Activity: Copy exactly, and copy only, the lines from the one bearing "1541x748 pixels." through the final line of the records.

========================

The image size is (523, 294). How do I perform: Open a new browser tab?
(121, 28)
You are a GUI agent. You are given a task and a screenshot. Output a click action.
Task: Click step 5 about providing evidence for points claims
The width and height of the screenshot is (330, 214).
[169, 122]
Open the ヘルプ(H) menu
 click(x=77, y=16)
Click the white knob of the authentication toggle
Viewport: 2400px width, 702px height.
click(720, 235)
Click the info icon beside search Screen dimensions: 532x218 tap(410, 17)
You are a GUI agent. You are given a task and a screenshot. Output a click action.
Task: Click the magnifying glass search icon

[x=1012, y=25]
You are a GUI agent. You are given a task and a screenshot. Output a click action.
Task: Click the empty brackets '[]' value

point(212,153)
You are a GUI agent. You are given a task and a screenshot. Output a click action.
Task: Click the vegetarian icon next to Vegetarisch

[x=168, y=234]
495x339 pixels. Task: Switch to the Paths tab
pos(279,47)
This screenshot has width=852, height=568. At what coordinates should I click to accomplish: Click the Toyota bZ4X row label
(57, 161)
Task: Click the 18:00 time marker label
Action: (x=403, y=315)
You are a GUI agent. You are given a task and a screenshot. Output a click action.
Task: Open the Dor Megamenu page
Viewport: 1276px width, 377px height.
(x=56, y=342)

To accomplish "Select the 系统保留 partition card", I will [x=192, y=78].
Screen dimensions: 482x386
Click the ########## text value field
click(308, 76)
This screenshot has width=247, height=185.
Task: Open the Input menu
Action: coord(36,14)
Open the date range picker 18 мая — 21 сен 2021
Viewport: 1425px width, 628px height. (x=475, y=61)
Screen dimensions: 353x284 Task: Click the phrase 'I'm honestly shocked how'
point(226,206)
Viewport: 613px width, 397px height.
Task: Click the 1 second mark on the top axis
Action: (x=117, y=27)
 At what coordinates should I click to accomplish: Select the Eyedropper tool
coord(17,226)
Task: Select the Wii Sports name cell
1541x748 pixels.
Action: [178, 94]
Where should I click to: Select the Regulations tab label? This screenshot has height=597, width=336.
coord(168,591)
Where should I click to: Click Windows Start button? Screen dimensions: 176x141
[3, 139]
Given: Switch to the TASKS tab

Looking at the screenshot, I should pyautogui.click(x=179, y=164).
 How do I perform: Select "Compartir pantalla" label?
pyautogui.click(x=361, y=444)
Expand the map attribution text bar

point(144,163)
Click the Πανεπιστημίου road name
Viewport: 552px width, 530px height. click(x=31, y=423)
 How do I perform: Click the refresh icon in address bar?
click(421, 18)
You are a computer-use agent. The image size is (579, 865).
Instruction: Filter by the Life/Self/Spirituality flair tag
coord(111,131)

========================

Output of the exercise:
1541x748 pixels.
Action: [178, 94]
Where should I click to: Select the Regulations tab label? This screenshot has height=597, width=336.
coord(168,591)
Where should I click to: Click Windows Start button? Screen dimensions: 176x141
[3, 139]
Given: Switch to the TASKS tab

Looking at the screenshot, I should pyautogui.click(x=179, y=164).
 How do I perform: Select "Compartir pantalla" label?
pyautogui.click(x=361, y=444)
Expand the map attribution text bar

point(144,163)
Click the Πανεπιστημίου road name
Viewport: 552px width, 530px height. click(x=31, y=423)
 How do I perform: Click the refresh icon in address bar?
click(421, 18)
You are a computer-use agent. The image size is (579, 865).
Instruction: Filter by the Life/Self/Spirituality flair tag
coord(111,131)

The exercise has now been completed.